Courtesy Frank Schultz
Audio By Carbonatix
Frank Schultz spent the last year “getting my ass kicked,” he says.
But now he’s back, working that ass off on a couple of projects. Next week, Otre Vez, the Mexican cantina he opened at 610 16th Street back in 2017, then closed during the pandemic, will finally reopen. And then Schultz will bring back the Soiled Dove. No, not to the space at 1949 Market Street, where it originally opened almost thirty years ago, and not to the legendary Lowry location built from the ground up two decades ago that permanently shut its doors in 2024.
Instead, the Soiled Dove will land in Cherry Creek, at Chopper’s Sports Grill, Schultz’s popular bar at 80 South Madison Street, where he’s adding a stage and a state-of-the art sound system. Two months from now, he’ll launch a lineup of live music there most weekends, starting with the Railbenders on May 9, with an Opie Gone Bad reunion the following weekend. “We’ll start booking it slow, then getting it rolling. We’ll get back into some of the portfolio we had before,” Schultz says.
The Soiled Dove started out in LoDo in 1997 with dueling pianos, then became a live venue in 1999, when you could see Bruce Hornsby for $50. “Today it costs $50 to park there,” Schultz says. “It was a cool place in the wrong spot.”
Schultz turned that spot into the Tavern Downtown in 2006, when he built a classy new music venue at 7401 East First Avenue, in the up-and-coming Lowry area. It opened with the Lowry Tavern on top and the Soiled Dove Underground below, with crescent-shaped seating that held 300 people and a then-state-of-the-art sound system. “It’s been my baby since the ’90s,” Schultz told Westword when the venue debuted almost twenty years ago. “We built this from the ground up, and I made it exactly how I wanted it to be. One of the biggest complaints I heard about the downtown location was the lack of parking, and now we have that problem solved.”

Eric Gruneisen
But other problems emerged in the partnership between Schultz and his mother, and the Tavern Hospitality Group started closing what had grown to eight locations and selling off property. The Soiled Dove Underground closed in May 2024; the Lowry property was picked up in May by a local doctor who plans to open a music school, venue and restaurant there. THG recently sold the former Tavern Littleton for $2.4 million; the Uptown Tavern was foreclosed on by John Elway, after it defaulted on his $5.4 million loan. Other properties remain for sale, including a shuttered Tavern in the Denver Tech Center and more LoDo properties.
But Schultz still has Chopper’s. The bar got its start as Rick’s Cafe back in the late ’70s, when it was one of the city’s first fern bars and showed off its solar-powered dishwasher to then-President Jimmy Carter. It then turned into Chopper’s Sports Grill, named after beloved Nuggets trainer Bob “Chopper” Travaglini. THG took over management early in 2015, then bought the property outright in May 2015 for just over $4 million. Schultz has run it ever since.

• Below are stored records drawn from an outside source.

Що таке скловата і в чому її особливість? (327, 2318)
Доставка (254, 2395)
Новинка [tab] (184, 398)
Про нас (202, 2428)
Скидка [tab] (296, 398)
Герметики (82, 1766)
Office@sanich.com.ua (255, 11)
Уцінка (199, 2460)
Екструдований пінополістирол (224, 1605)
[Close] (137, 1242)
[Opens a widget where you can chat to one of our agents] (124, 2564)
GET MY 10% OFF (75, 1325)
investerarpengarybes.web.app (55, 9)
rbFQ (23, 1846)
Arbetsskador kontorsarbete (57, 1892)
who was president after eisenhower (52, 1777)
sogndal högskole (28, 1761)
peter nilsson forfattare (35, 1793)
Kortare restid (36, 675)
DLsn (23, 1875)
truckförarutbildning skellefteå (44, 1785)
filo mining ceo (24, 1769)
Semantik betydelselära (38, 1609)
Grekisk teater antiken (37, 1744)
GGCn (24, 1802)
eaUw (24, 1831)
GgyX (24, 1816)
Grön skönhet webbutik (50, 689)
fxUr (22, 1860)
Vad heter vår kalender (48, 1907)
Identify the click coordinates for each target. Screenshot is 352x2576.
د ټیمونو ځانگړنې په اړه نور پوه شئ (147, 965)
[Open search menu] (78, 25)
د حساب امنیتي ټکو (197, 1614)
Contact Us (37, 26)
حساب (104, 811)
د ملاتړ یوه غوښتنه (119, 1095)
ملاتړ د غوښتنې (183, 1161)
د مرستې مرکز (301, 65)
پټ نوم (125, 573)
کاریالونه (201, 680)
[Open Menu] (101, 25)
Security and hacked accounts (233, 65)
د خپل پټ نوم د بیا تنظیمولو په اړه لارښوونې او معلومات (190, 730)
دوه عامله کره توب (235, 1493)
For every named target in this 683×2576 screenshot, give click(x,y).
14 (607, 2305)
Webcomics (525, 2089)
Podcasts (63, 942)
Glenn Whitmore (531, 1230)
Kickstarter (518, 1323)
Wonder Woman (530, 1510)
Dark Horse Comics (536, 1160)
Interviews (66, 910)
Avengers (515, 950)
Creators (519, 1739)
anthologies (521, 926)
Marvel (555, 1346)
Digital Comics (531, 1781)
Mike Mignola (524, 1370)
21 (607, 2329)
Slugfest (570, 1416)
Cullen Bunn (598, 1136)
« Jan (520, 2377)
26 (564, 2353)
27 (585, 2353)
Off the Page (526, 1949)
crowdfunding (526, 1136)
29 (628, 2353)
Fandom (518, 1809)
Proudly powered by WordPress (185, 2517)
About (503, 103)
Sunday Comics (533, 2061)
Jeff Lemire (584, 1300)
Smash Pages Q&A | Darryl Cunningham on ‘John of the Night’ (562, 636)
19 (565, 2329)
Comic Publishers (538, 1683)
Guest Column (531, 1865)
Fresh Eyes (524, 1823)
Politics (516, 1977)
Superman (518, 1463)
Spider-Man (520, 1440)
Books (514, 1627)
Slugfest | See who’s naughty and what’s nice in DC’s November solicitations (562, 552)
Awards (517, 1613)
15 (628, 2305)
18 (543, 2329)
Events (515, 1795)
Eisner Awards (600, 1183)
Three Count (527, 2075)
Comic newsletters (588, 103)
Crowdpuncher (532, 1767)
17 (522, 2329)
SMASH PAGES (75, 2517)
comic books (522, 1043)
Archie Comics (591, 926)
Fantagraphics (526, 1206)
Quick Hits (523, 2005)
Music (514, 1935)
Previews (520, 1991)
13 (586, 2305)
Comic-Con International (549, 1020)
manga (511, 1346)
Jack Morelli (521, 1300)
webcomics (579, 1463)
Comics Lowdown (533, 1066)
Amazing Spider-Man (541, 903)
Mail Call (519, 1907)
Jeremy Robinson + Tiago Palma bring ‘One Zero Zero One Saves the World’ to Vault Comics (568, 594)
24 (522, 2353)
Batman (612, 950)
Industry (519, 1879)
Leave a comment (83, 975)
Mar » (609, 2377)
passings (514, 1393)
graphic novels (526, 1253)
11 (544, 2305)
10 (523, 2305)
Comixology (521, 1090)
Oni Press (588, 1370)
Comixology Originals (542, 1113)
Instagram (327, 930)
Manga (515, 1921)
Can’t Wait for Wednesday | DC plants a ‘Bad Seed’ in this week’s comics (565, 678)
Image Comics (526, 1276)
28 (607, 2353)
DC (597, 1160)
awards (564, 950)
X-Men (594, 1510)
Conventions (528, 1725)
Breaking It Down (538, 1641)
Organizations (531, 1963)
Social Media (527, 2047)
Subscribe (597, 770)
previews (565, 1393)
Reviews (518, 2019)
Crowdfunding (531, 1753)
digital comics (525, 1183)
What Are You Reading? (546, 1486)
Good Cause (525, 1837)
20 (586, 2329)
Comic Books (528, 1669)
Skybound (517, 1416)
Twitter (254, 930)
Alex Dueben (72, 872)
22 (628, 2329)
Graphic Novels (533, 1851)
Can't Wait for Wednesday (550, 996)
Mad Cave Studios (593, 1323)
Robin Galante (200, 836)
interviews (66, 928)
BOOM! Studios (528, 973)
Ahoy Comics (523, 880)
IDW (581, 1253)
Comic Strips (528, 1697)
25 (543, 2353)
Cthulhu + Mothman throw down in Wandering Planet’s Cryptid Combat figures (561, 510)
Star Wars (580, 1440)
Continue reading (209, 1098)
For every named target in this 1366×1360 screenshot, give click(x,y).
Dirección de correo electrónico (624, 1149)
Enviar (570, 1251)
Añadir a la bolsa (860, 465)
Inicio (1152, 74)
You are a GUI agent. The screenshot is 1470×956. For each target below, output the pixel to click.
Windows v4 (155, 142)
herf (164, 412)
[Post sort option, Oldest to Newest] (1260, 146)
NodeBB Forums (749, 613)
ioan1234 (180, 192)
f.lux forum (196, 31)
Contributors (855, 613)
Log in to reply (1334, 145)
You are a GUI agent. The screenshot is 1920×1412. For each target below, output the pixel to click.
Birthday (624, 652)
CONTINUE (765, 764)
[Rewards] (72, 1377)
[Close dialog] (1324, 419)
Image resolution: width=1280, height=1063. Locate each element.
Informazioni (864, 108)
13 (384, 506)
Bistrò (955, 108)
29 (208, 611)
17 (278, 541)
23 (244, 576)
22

And now he’s making some major modifications so that it will be ready to host live music. “The same guy who did the sound in the beginning, he was at the warehouse the last three weeks, rebuilding everything we had at the Soiled Dove, getting it prepared for the install at Choppers,” he says. “A lot of the same pieces and some new stuff.”
He’s working with an acoustic designer — “the room’s different, it’s going to sound different,” he notes — and soundproofing the building. He’s even bringing over the city sound engineer early to make sure neighbors have no reason to complain.
But what’s to complain about? The musical lineup will be an “expanded version of the Soiled Dove, with what’s hot today as well as tribute bands,” Schultz says. And to make sure “the sports piece is still there,” he’s not planning on having opening acts so that people can still drink and dine before the music starts, then clear out before the music starts. When there are big games, he’ll just juggle the schedule.
“We’ll only book when there’s something worthy to put in there,” Schultz promises. But with the new Soiled Dove he’s hoping to give those bands a worthy place to play.